Les journaux locaux jetaient souvent de l'huile sur le feu. On pouvait lire dans Le Mémorial d'Aix : « Les Italiens commencent à pousser trop loin leurs prétentions. Ils nous traiteront bientôt en pays conquis (...). Ils font une concurrence à la main-d'oeuvre française et drainent notre argent au profit de leur pays (3). » Le journal Le Jour, quant à lui, n'hésitait pas à parler de « cette marchandise nuisible, et d'ailleurs frelatée, qui s'appelle l'ouvrier italien ». (4) Comment ne pas voir sous la plume de ces journalistes haineux un véritable appel au meurtre, ou, au minimum, une justification des atrocités commises ?
Les émeutes d'Aigues-Mortes du 17 août 1893
Le pire événement lié à la haine anti-italienne s'est déroulé le 17 août 1893 à Aigues-Mortes (Gard), en Camargue (5).
Dès le matin de cette sinistre journée, des litiges éclataient sans cesse entre ouvriers français et italiens dans les salins de la Fangouse, au sud des murailles de la ville. Les rapports de police évoquent « un ouvrier italien qui reproche à un ouvrier français de son équipe de ne point charger suffisamment sa brouette, (...) un ouvrier français qui se plaint d'un ouvrier italien manoeuvrant intentionnellement sa brouette de manière à la frôler à chaque instant au talon... » Des chicaneries en somme qui vont peu à peu exacerber des sentiments haineux de part et d'autres. A la pause de midi, quelques Français jettent du sable sur les Italiens. Un Italien va laver son mouchoir dans un baquet d'eau potable. Un Français lui en fait le reproche. «Je m'en fous de toi et de tes camarades», rétorque l'Italien. Un bagarre éclate alors. Sept Français sont blessés (dont un a reçu trois coups de couteau).
Vers deux heures, le juge de paix d'Aigues-Mortes se rend sur les lieux avec trois gendarmes et parvient à ramener tout son monde à la raison. Le travail reprend. L'excitation des esprits reste pourtant à son comble.

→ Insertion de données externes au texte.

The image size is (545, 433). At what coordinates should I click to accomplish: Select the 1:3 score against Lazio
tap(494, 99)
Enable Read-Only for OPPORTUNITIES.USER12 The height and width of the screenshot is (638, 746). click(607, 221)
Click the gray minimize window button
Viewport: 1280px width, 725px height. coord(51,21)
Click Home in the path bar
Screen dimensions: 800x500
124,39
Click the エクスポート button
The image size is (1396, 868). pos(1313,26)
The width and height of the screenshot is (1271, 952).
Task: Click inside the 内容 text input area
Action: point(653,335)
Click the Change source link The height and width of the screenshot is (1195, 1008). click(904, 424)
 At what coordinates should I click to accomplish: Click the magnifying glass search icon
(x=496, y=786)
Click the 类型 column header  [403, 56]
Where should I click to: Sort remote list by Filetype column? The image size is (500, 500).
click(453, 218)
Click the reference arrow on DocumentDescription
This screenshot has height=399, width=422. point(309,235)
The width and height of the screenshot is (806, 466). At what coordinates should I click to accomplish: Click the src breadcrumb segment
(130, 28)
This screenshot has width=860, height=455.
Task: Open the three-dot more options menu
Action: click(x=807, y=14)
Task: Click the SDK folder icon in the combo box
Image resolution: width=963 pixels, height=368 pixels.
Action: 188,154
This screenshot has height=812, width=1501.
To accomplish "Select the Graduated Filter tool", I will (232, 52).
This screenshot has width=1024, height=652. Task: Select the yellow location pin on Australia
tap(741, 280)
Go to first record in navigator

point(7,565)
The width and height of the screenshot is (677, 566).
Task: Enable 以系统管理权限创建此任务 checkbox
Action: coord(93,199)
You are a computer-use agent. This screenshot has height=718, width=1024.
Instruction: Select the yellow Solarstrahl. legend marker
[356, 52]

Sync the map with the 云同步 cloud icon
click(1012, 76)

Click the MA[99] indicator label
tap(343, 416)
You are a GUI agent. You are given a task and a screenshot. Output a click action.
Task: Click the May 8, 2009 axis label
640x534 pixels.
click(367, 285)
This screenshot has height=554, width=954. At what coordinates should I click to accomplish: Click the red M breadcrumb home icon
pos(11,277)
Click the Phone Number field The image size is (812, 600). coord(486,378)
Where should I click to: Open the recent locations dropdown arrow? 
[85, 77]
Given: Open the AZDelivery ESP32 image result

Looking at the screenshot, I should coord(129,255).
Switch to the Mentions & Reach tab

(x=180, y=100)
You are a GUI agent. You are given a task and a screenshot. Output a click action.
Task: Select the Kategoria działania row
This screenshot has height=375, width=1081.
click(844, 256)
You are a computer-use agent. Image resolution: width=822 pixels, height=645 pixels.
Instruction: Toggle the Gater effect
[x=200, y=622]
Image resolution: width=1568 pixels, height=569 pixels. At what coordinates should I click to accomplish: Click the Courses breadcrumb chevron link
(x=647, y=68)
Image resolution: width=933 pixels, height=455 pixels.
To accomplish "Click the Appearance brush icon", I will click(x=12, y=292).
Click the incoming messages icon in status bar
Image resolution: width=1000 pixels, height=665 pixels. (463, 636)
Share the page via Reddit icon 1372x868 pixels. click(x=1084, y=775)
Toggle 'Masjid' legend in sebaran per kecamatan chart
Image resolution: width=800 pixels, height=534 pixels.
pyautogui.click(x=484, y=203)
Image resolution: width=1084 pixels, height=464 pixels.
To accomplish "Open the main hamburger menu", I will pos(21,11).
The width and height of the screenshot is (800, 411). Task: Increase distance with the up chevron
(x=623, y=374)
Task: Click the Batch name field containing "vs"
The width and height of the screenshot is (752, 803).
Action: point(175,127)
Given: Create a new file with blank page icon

En ville, les habitants ont appris les événements de la Fangouse.
Une bonne partie d'eux décident de s'associer à des ouvriers des salins et entament une chasse à l'Italien. Des centaines de personnes s'affrontent dans les rues, déchaînant une violence sans limite. Puis la foule décide de sortir des remparts de la ville et d'aller régler leur compte aux Italiens qui se trouvent toujours dans les salins. L'affrontement a lieu à proximité du mas Méjan."